Ok, that's cool. Is this something you've seen before - any recommendations about the way to strucure the topics and parties in a situation like this... for example, let's say it's a simple CRUD type request for creating an account. Would you have a Topic/Subtopic hierarchy like so:

Accounts (Topic)
Accounts.Create.Request
Accounts.Create.Reply

Or would this be better split up in another way? I ask because I think you may have some reason why we would want to do it one way or another.
I think that's fine.

I use subtopics a lot for segmenting operations or for Service Connectors that respond to a Client Connector On Ramp.

You can align your subtopics with either operations or with states and that should work out well.

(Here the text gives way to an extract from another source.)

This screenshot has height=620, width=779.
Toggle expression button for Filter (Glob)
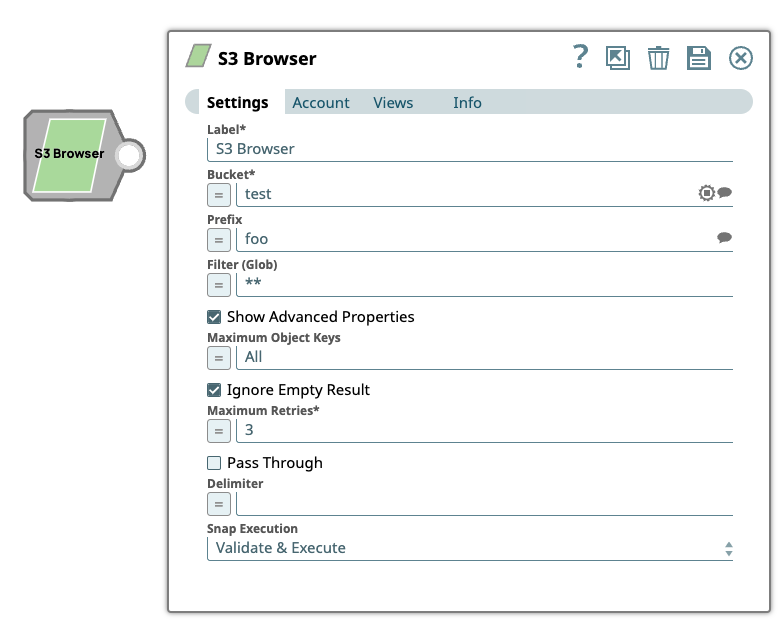[x=219, y=284]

When it comes to long running operations I'm a much bigger fan of completey asynchronous messaging with with either context based (headers) or content based correlation.

I bought into state based engines for a while until I saw what happens under load and trying to debug complex compensation scenarios.

There's also the whole loosley coupled aspect...There's really nothing loosely coupled about state based engines...They need to maintain control of all aspects of processing otherwise they can't guarentee dehydration and rehydration, transactions, etc...

On the other hand, shuttling things asynchronously and managing persistence with an independent data store that also holds state transition information that allows you to know the next or previous step in a process or even store a complete state transition history is very scalable and will allow you to add functionality quickly.

You won't drag and drop your way there with the design tools many state based engines provide but you'll be able to add functionality, custom reporting, or switch out the backing store database (or even use multiple databases) much easier than if you start with a state based tool.